> **Work required**: Can you reproduce the items below, character for character, from the line containing "Where should I click to: Click the arrow" through the line containing "click(227, 142)", with both of those lines included?
Start of Extracted records
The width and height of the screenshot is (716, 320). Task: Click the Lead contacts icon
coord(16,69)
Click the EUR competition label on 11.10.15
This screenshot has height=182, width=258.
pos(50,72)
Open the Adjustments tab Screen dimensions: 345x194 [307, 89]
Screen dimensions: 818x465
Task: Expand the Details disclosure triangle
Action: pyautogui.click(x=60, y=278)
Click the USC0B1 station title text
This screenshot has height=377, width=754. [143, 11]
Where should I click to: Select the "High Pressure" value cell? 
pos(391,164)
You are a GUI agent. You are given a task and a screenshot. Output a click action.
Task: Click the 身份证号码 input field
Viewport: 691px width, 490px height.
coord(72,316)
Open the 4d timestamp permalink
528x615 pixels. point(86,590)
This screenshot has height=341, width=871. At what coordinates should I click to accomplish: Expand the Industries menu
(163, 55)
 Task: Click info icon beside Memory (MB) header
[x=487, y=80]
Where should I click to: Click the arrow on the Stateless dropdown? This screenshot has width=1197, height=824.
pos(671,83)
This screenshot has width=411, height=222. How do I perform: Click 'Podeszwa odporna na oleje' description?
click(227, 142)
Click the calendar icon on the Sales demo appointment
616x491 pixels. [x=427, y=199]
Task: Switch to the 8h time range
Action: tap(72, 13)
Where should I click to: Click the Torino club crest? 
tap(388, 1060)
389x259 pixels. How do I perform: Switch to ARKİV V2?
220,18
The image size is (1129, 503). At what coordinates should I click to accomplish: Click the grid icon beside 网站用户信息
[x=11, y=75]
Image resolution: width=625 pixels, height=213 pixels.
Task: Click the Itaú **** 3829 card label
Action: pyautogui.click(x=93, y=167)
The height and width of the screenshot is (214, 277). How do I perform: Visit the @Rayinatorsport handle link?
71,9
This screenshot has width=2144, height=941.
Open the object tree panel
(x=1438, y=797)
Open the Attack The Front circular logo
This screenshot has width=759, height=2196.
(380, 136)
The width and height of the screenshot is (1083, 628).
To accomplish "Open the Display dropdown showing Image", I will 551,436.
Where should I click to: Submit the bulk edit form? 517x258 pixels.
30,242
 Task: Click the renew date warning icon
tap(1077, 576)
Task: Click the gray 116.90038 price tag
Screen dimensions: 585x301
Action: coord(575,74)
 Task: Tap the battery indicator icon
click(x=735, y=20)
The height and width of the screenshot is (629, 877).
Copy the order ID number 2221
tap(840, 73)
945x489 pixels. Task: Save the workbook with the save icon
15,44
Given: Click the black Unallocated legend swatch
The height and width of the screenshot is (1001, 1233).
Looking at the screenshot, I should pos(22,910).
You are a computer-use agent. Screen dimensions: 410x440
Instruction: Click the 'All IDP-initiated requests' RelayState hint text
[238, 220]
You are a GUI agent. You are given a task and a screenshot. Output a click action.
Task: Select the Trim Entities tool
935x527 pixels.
End of Extracted records
> **Reply**:
Where should I click to: Click the arrow on the Stateless dropdown? This screenshot has width=1197, height=824.
pos(671,83)
This screenshot has width=411, height=222. How do I perform: Click 'Podeszwa odporna na oleje' description?
click(227, 142)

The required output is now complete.